- Comune di Saludecio
- Porta Marina.
- Coat of arms
- Saludecio Location within Italy Saludecio Location within Emilia-Romagna
- Coordinates: 43°52′N 12°40′E﻿ / ﻿43.867°N 12.667°E
- Country: Italy
- Region: Emilia-Romagna
- Province: Rimini (RN)
- Frazioni: Cerreto, Meleto, San Rocco, Santa Maria del Monte, Sant' Ansovino

Government
- • Mayor: Dilvo Polidori

Area
- • Total: 34.27 km^{2} (13.23 sq mi)
- Elevation: 350 m (1,150 ft)

Population (31 October 2020)
- • Total: 3,023
- • Density: 88.21/km^{2} (228.5/sq mi)
- Demonym: Saludecesi
- Time zone: UTC+1 (CET)
- • Summer (DST): UTC+2 (CEST)
- Postal code: 47835
- Dialing code: 0541
- Patron saint: Beato Amato Ronconi
- Saint day: May 8
- Website: Official website

= Saludecio =

Saludecio (Saludécc) is a comune (municipality) in the Province of Rimini in the Italian region Emilia-Romagna, about 130 km southeast of Bologna and about 20 km southeast of Rimini.
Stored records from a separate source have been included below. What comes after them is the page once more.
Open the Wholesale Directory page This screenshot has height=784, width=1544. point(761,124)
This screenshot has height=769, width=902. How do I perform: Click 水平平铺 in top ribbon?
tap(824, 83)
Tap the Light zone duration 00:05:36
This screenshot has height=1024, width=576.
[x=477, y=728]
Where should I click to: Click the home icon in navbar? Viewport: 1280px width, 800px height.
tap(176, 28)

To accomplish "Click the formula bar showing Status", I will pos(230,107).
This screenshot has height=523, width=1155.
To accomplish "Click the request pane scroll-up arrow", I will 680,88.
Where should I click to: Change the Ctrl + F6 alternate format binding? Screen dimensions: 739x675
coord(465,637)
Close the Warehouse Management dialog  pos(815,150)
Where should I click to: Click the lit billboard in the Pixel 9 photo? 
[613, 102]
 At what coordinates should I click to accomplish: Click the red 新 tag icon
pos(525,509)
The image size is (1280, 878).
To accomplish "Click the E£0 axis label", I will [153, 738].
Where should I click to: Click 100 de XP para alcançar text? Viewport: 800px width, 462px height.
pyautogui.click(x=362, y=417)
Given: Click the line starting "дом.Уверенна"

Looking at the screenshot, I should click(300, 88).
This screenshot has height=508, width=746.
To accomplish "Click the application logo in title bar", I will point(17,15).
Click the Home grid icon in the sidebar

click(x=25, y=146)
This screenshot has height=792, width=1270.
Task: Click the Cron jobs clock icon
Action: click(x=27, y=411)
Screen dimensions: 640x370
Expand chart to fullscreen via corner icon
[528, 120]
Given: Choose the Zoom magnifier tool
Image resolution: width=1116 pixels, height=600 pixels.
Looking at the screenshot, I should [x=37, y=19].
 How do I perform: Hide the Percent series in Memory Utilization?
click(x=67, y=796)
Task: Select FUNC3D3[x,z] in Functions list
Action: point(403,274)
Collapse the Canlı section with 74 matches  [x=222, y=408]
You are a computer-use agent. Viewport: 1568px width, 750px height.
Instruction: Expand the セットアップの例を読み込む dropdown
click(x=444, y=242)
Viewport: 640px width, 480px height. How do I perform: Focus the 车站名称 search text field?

It borders the municipalities of Mondaino, Montefiore Conca, Montegridolfo, Morciano di Romagna, San Giovanni in Marignano, Tavoleto and Tavullia.

==Main sights==

- Porta Marina, the fortified gate built by Sigismondo Pandolfo Malatesta.
- Torre Civica ("Civic Tower").
- Church of San Biagio, housing 17th-century paintings by Claudio Ridolfi, Guido Cagnacci and others, as well as the body of Saint Amato Ronconi.
- Palazzo Albini.
- Porta Montanara, another entrance gate.
- Town Hall, built on the ruins of the old castle.
- Castle of Cerreto, one of the most outstanding rural burgs in the Rimini territory.